How dreadfully XFMTV2 of me.

I’m missing the metal day this year due to mismanagement on my part. That’s something I regret now, as some of the smaller stages are at their strongest on the final day, and seeing Iron Maiden would have been a blast. Especially bearing in mind the crap they got put through by the Osbournes on the last date of their stint at Ozzfest, (Full story eye witness account here) I would imagine they are going to be greeted as returning heroes. Which is of course, as it should be.
Remind me to bore you with my Iron Maiden connection someday.
Up The Irons!

Found my new favourite drinking hole on Saturday night, during one of our all too infrequent weekend nights out into Reading. The Hobgoblin is crammed into a tiny site on the main Broad St drag. There are always people outside, which led me to suspect that it was tiny inside too. Not so. The place is a labyrinth of woodlined corridors and cubbyholes, the ceiling encrusted with beer plaques from the 4000 guest ales they’ve served since 1993. One nice feature is that the graffitoes on the walls, tables and chairs have been left to accumulate, and they have a bit more class than the usual “John Shagged Jane ere 2002” tags you get in most pubs (although there are plenty of those too). Love stories, cryptic sayings and rude jokes jostle for your attention. The music is the right side of gothy, and I was even feeling mellow enough to forgive the odd burst of folk. What’s more, they’re selling old vinyl for a quid a pop (some collectable stuff too, no I’m not saying what, too late sucker) and all in all a mellow vibe that is light years away from the Yate’s and All Bar One’s clustering on Friar St. If you’re a lagerhead you may as well forget it (however, Budweiser Budvar on draft? not too shabby!), but speaking as a beer bore, I had a fine time.
In other alcohol related news, this was introduced to me earlier in the evening by a very nice man at Santa Fe on the Waterside. Beats Jack and Coke into a tipped hat. Won’t be trying this in a hurry, though.
Hangover report for Sunday: heavy, overcast, thundery in places.

That’ll teach me to blog. Running for a bus last night, some wag yelled out “Everybody off!
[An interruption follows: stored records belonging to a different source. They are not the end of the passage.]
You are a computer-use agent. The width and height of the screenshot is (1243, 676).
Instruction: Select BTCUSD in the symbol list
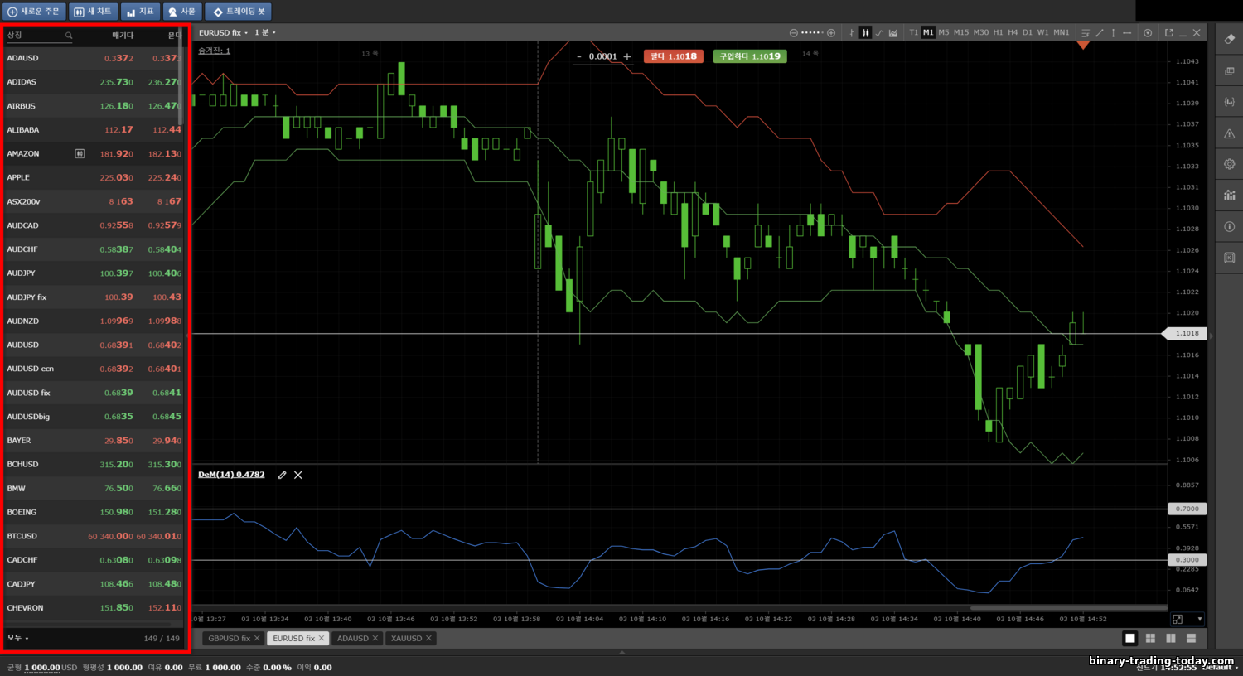(x=94, y=536)
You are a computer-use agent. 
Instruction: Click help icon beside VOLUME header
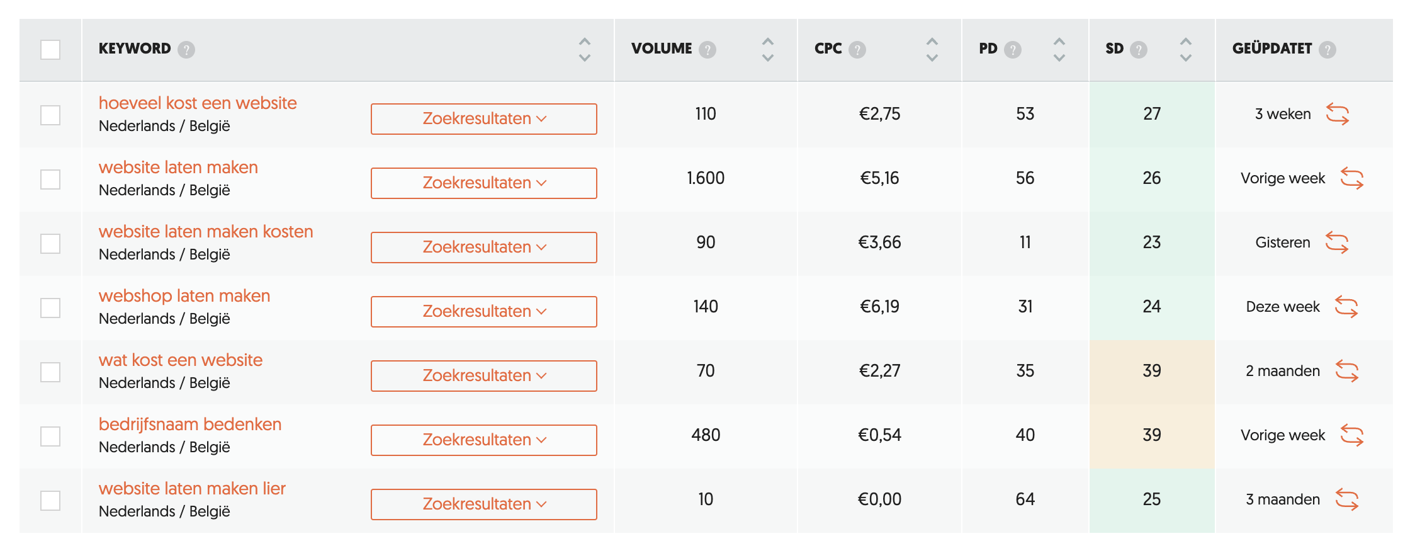pyautogui.click(x=708, y=50)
He’s got a bomb!” Highly amusing. This is in Reading, by the way, hardly terrorist central. However, I’m now seriously contemplating changing my bag, which at least should have the effect of cutting down the amount of crap I’m lugging around with me these days. For example, today I’ve got my iBook, iPod, associated chargers, library books to go back, writing implements, assorted bits of paperwork, for some reason a tube of Krazy Glue, and this is before we talk about my phone, keys, wallet and travelcard secreted about my person. It’s a good workout, but starting to tire me on too many different levels. Maybe I should just invest in one of these.
On a related note, apparantly a girl toting a big rucky on the tube yesterday had a note pinned onto it saying “Don’t shoot me, I’m going camping.” Made me laugh, anyway.

Back in England, things aren’t quite so rosy. Coming into London is of course a jolly experience. There are signs at both Reading and Paddington listing bus services for those too un-nerved to travel by tube. If you are brave enough, try not to be dark and in possession of a rucksack, unless you’re prepared for a journey filled with sideways looks and uncomfortable shiftings from your fellow passengers. I suppose I should be grateful I didn’t get more of a tan on holiday. Meanwhile, the weather continues to disappoint and the jet lag from the flight back still has it’s claws in. And I haven’t shaken the cold I caught on the plan. And I cricked my neck at work last week and the bloody thing’s still twingeing.

Hi ho. Post-holiday grumpiness makes for poor blogging. I will get me some happy and write again when smiling.